Investing in precious metals is a great way to ensure you’ll achieve financial freedom when it’s time to retire. To invest in gold, you can choose gold IRAs and direct delivery.
In this article, we’ll explain what direct delivery is, what a gold IRA is, and which one is better.
What is direct delivery?
When you want to purchase gold with cash and have it delivered to your doorstep, you do it through direct delivery. In other words, you’re investing in gold the old-fashioned way: buy it, take it home, and keep it somewhere secure, preferably in a safe box.
That means you have direct access to your gold bars, coins, and ingots. In contrast, when you put money in your gold IRA, you don’t have physical access to the gold you purchase; someone else keeps it in custody for you instead.
Pros of direct delivery
The best part about going down the direct delivery route is that you have total control over your gold. There are no doubts about what you have right in front of you.
At the same time, you can buy and sell gold whenever you want to. You don’t have to ask permission to sell your precious metals: you grab the thing and sell it to whoever you want without going through your retirement account.
That means you can cash in as early as you want with no penalties or fees.
Cons of direct delivery
Buying and selling physical gold works as a double-edged sword: you’ll find plenty of benefits – but there are a few drawbacks you have to deal with.
You need a large amount of money to buy gold, which may be a problem. When you invest in a gold IRA, you can use small sums to build up your portfolio. If you’re buying and selling physical gold, you need to buy the whole thing at once, which may prove not as affordable or accessible.
Storing gold at home is also problematic: it may not be as safe as you think, making it stressful. At the same time, you may find yourself selling gold earlier than expected, making it a poor long-term investment choice.
What is a gold IRA?
A Gold IRA is a tax-free savings account you can use to invest in gold. In other words, it’s the same thing as an IRA, but instead of using it for fiat money (i.e., dollars), you use it for precious metals (i.e., gold).
The great thing about investing in precious metals is their worth: more often than not, gold increases in value over time, so your gold IRA investment will do the same.
Pros of gold IRAs
Having a gold IRA seems the ideal choice for this fast-paced world. You don’t have to worry about handling, inspecting, or storing the gold yourself. Someone else will do everything for you whenever you decide to invest in precious metals. That makes this option the easiest, more accessible, and stress-free choice.
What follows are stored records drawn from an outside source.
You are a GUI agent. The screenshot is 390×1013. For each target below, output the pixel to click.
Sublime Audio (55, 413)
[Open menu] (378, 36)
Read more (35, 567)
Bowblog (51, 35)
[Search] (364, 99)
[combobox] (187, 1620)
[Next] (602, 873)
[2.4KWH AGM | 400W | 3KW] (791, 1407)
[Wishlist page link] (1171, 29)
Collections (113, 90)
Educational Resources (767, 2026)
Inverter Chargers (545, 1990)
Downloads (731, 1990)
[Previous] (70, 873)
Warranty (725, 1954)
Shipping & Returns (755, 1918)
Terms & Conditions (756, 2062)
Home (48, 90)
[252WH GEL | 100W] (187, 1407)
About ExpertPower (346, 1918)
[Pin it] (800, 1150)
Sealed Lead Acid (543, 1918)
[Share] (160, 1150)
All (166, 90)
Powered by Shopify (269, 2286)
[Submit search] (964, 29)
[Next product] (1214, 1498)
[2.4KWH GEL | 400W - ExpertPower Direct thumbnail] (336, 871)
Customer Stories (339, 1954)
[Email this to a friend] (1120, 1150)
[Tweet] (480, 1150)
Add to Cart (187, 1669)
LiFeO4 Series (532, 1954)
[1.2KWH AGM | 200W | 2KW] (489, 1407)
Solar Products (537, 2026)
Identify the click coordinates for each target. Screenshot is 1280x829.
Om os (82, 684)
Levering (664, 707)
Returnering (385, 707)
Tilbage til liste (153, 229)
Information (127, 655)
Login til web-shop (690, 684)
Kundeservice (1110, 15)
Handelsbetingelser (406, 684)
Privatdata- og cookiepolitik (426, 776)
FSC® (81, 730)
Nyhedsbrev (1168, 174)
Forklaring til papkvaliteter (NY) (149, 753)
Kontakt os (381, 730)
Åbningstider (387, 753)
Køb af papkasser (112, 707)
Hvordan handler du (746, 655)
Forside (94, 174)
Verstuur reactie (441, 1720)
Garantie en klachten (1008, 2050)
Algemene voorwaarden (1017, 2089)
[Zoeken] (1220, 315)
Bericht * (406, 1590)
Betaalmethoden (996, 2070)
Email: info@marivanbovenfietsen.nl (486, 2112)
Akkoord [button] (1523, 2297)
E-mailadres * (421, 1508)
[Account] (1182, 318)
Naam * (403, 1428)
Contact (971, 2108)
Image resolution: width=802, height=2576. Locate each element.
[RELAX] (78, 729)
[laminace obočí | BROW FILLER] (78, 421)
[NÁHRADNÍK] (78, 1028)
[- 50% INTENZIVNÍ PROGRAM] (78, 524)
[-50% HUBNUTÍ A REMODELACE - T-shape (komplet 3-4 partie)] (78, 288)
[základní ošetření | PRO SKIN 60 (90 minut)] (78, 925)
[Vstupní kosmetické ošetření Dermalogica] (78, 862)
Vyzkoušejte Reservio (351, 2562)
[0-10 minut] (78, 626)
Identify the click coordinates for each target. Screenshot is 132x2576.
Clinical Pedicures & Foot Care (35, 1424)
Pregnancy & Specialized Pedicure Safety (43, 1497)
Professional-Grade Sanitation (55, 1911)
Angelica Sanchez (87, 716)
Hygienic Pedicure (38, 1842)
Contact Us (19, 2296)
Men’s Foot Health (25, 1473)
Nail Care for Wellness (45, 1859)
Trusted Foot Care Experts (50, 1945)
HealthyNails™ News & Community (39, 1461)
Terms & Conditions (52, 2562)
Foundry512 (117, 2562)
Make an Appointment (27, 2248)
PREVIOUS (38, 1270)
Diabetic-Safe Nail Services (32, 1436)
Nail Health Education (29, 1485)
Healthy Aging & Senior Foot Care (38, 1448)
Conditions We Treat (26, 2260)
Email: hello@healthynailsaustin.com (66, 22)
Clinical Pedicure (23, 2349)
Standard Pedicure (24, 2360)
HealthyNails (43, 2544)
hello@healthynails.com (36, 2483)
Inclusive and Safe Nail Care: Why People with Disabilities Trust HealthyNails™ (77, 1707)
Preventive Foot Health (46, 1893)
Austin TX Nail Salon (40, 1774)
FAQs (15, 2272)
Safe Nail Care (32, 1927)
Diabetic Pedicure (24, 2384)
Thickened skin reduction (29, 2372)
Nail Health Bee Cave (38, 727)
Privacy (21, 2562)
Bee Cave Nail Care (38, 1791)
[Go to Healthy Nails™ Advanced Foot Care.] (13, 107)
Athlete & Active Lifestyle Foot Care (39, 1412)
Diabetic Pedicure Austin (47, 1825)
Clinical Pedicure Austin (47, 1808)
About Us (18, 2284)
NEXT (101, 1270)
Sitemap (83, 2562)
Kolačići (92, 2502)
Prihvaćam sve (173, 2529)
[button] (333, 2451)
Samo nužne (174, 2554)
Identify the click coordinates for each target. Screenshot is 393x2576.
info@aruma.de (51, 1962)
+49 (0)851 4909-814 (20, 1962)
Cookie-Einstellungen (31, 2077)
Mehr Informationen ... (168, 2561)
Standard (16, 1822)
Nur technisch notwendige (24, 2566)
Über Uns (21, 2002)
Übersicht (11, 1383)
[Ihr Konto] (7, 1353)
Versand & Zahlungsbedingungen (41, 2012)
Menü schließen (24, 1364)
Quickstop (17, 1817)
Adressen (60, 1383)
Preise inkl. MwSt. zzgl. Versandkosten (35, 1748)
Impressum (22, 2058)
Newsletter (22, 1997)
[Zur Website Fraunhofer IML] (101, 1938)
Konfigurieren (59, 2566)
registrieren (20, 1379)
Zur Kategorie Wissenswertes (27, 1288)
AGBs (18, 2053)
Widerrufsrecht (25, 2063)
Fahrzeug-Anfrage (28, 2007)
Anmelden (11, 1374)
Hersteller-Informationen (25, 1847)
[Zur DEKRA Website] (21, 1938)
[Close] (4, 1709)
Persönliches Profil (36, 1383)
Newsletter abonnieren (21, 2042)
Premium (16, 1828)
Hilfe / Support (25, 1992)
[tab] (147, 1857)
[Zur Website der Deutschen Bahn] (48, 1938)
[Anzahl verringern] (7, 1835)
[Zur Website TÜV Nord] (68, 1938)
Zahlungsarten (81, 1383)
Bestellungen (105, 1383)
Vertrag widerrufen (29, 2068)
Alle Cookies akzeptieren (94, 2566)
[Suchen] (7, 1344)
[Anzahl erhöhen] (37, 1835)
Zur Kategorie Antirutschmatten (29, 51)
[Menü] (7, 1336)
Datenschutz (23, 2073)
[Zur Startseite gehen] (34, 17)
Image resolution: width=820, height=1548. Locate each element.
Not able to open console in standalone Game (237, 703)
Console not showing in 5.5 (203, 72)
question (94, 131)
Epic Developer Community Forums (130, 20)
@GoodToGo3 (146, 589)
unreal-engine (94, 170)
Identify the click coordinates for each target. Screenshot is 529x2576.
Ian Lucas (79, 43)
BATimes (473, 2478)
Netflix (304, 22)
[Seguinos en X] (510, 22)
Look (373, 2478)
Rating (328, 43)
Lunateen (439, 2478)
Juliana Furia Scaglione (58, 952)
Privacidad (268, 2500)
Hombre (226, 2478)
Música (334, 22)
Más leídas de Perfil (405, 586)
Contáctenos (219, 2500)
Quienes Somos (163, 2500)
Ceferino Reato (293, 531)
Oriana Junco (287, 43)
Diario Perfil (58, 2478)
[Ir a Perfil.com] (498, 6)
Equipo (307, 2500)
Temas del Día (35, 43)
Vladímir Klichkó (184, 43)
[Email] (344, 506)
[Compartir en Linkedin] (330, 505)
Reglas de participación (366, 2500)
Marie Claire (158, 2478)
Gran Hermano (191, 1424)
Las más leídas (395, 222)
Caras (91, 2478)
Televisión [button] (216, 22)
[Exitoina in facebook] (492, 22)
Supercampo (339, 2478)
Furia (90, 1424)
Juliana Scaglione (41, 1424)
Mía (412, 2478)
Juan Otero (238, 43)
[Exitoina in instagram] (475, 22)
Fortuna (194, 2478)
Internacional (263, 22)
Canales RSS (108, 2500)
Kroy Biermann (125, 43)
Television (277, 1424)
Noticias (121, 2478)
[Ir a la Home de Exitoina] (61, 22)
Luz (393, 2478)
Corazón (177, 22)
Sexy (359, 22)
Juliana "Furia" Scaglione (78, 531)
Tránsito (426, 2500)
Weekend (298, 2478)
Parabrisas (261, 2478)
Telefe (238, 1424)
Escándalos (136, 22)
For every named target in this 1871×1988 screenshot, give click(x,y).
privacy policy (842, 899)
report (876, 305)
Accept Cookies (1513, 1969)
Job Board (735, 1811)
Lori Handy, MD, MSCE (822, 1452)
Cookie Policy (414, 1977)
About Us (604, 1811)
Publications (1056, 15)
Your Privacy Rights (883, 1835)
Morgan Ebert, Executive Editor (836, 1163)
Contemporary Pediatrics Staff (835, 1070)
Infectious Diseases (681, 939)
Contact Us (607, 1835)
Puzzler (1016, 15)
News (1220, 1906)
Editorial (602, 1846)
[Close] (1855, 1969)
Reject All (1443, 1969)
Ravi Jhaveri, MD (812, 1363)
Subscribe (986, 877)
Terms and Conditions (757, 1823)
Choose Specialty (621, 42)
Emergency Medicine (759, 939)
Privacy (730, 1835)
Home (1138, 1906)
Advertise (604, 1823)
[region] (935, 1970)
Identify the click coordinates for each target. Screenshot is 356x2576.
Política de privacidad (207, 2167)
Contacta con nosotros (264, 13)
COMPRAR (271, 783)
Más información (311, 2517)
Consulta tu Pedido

At the same time, you don’t need liquidity to invest in a gold IRA. You can take money from an existing retirement account, so there’s no need to scramble for cash when you want to invest in gold that way. Since you don’t have access to your physical gold, you’ll also have an incentive not to sell early on.
Cons of gold IRA
A gold IRA is not as picture-perfect as it may seem. More often than not, it’s more expensive than any other alternative because of fees: since you’re not storing your gold, someone else is doing it for you – and they’ll charge you for it.
At the same time, gold IRAs are limited (or more limited than the alternative). Since these accounts have to meet several IRS requirements, you won’t have total control over the precious metals you decide to invest in. You won’t have a total say in how they store your gold either.
A gold IRA is the perfect option for people who want an easy and stress-free way of investing in precious metals. Direct delivery is the go-to choice for investors who want total control over their gold. Which one is best for you depends on your investor profile and personal choice.